License errors

License errors appear when a chat method is called without a valid license. Aspose.LLM does not have an evaluation fallback for inference — every chat operation requires a license.

Symptom

The chat APIs throw:

System.Exception: Not licensed for this method

Or License.IsLicensed returns false when you expected true.

Cause

Several distinct cases:

  • SetLicense was not called before the chat method.
  • SetLicense threw, and your code continued past the failure.
  • The license file path does not resolve to an actual file.
  • The embedded resource name is wrong.
  • The license is expired (especially temporary licenses, typically 30 days).
  • The license is corrupted (partial download, file system damage).

Resolution

1. Confirm SetLicense was called

Every process that calls chat methods must apply the license once. A common mistake is calling SetLicense in one context (e.g., a helper class constructor) and the API in another (a different process).

var license = new Aspose.LLM.License();
license.SetLicense("Aspose.LLM.lic");

// Immediately after, verify:
Console.WriteLine($"IsLicensed: {Aspose.LLM.License.IsLicensed}");
// Should print True. If False, SetLicense failed.

2. Catch exceptions from SetLicense

SetLicense itself can throw when the file is missing, corrupt, or wrong format. Catch and log:

try
{
    var license = new Aspose.LLM.License();
    license.SetLicense("Aspose.LLM.lic");
}
catch (Exception ex)
{
    _logger.LogError(ex, "License could not be applied.");
    throw;
}

The exception message usually states the cause (file not found, parse error, signature check failed).

3. Verify the license file path

When you pass only a file name, SetLicense searches several locations (see Licensing). If the file lives elsewhere, pass the full path:

license.SetLicense(@"C:\licenses\Aspose.LLM.lic");

Confirm the file is copied to the process working directory or bin folder during build:

<ItemGroup>
  <None Update="Aspose.LLM.lic">
    <CopyToOutputDirectory>PreserveNewest</CopyToOutputDirectory>
  </None>
</ItemGroup>

4. Embedded resource — check the name

For embedded licenses, the resource name must match the file name exactly:

<ItemGroup>
  <EmbeddedResource Include="Aspose.LLM.lic" />
</ItemGroup>
license.SetLicense("Aspose.LLM.lic"); // matches the file name

If the file is in a subfolder (e.g., Resources/Aspose.LLM.lic), the resource name becomes <Namespace>.Resources.Aspose.LLM.lic. Match that name exactly, or move the file to the project root.

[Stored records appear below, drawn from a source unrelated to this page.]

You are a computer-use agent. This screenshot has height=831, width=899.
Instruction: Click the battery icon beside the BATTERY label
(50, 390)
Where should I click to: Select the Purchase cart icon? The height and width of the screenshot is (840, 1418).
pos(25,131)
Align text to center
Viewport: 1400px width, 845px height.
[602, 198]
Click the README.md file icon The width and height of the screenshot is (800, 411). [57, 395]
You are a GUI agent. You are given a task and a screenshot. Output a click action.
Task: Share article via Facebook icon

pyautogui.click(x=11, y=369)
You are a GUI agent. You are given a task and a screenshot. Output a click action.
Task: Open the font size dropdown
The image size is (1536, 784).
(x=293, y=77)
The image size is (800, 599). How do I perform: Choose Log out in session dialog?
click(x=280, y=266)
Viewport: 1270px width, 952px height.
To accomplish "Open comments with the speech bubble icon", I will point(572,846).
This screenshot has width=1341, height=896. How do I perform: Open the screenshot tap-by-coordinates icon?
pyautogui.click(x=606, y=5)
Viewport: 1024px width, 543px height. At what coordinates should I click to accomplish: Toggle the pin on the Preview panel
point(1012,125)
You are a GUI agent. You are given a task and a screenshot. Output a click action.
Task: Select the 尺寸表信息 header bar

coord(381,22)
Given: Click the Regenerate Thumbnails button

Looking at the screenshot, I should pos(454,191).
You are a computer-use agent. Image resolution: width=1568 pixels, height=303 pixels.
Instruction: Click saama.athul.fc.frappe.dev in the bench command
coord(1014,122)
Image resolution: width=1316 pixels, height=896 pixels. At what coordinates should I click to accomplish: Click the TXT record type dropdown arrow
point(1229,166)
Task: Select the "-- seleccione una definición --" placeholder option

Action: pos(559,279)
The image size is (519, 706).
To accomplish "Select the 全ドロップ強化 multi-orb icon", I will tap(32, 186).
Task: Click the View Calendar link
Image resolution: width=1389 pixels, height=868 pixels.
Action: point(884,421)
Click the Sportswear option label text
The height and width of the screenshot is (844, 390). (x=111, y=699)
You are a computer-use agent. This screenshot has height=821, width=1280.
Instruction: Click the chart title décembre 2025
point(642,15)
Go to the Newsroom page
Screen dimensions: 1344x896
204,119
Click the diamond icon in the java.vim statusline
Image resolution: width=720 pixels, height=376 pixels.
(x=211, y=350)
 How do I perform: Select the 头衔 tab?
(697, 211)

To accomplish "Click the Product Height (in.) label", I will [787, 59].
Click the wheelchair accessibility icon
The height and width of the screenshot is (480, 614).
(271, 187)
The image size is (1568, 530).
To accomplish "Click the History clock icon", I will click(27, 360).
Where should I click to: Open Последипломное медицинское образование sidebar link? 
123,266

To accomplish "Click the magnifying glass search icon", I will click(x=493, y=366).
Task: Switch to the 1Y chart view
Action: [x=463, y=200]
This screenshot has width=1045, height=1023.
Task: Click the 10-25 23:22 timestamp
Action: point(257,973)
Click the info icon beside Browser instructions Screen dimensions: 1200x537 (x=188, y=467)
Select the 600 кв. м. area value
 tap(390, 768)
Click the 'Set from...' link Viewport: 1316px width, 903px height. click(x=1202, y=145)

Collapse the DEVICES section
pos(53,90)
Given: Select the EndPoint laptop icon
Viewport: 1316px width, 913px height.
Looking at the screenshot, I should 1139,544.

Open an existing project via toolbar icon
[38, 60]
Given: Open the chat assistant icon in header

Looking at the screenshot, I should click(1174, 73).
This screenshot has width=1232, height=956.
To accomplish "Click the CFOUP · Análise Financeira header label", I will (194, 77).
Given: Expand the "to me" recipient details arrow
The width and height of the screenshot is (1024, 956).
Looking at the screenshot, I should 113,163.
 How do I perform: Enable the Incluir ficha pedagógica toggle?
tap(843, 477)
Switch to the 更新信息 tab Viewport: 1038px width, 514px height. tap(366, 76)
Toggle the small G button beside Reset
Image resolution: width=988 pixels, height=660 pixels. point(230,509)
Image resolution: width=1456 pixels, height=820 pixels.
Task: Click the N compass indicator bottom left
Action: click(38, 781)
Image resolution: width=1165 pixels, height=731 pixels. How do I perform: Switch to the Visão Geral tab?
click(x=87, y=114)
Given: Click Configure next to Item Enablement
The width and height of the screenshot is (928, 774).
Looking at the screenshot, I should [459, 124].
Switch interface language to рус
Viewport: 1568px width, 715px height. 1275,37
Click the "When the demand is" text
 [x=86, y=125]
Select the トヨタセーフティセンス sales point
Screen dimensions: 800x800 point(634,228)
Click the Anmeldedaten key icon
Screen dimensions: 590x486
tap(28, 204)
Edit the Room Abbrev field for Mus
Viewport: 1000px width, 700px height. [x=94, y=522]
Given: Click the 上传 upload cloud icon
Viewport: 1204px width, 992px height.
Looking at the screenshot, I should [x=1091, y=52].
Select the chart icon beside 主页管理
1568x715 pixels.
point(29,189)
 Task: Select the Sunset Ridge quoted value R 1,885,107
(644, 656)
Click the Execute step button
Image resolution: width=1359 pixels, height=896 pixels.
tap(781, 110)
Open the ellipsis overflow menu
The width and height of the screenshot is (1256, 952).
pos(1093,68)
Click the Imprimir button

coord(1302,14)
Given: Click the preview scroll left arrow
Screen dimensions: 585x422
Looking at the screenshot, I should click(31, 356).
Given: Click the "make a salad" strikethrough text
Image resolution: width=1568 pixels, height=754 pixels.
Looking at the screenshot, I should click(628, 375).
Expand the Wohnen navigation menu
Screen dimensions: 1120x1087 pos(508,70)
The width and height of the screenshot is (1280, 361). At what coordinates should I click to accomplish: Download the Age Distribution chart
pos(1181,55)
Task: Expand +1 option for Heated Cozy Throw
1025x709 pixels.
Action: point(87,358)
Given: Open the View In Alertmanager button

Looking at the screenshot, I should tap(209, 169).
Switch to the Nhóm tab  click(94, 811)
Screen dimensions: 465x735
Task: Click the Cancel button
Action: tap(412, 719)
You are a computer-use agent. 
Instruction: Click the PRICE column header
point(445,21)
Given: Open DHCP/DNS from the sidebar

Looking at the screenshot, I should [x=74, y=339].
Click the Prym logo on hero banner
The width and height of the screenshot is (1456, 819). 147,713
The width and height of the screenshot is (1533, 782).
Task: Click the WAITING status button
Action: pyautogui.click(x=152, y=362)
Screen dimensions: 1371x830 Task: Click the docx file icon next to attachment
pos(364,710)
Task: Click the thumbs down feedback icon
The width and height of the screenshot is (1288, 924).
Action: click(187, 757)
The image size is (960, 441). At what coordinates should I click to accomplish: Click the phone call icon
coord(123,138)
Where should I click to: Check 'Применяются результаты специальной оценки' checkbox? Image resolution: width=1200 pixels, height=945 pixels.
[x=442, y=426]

5. Temporary license expired

Temporary licenses issued by purchase.aspose.com/temporary-license have a fixed expiry date (typically 30 days). After expiry, chat methods throw the same Not licensed for this method error.

Options:

  • Request a new temporary license.
  • Purchase a commercial license.

The application code does not change — swap the .lic file.

6. Corrupt license file

If the file is truncated or modified after issue, signature validation fails. Re-download from the Aspose purchase portal.

7. Stream-based license from a failed source

If you load via a stream:

using var stream = File.OpenRead("Aspose.LLM.lic");
license.SetLicense(stream);

Ensure the stream is at position 0 before SetLicense. If an earlier read consumed bytes, SetLicense sees truncated data.

Prevention

  • Apply the license at application startup, once, with explicit exception handling.
  • Log License.IsLicensed immediately after SetLicense to confirm.
  • Monitor temporary license expiry dates — have a calendar reminder 7 days before expiry.
  • In CI/CD, use an embedded license or pull from a secret store rather than bundling files.
  • For air-gapped deployments, copy the license with the rest of the deployment artifacts.